What this task involves -> Quote the records word for word, from the line containing "This screenshot has height=763, width=1023." through the line containing "click(834, 411)", including both of those lines.

Data in this exercise ->

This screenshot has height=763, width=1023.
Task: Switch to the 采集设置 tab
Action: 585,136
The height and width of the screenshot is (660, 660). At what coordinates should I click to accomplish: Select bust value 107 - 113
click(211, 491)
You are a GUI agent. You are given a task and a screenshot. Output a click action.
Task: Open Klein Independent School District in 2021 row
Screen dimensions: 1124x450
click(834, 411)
...
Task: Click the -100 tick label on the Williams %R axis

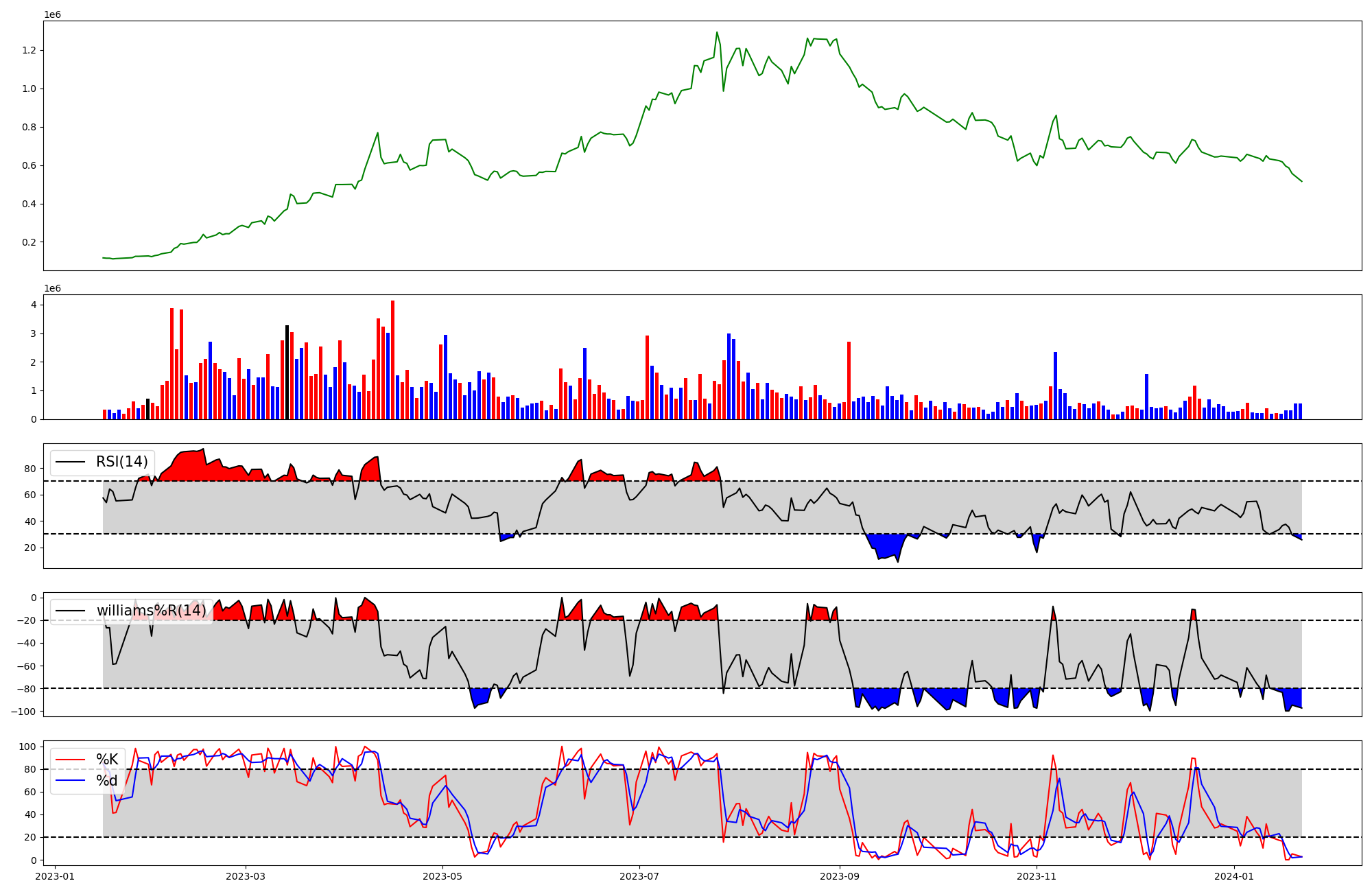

Solution for this task ->
This screenshot has height=763, width=1023.
Task: Switch to the 采集设置 tab
Action: 585,136
The height and width of the screenshot is (660, 660). At what coordinates should I click to accomplish: Select bust value 107 - 113
click(211, 491)
You are a GUI agent. You are given a task and a screenshot. Output a click action.
Task: Open Klein Independent School District in 2021 row
Screen dimensions: 1124x450
click(834, 411)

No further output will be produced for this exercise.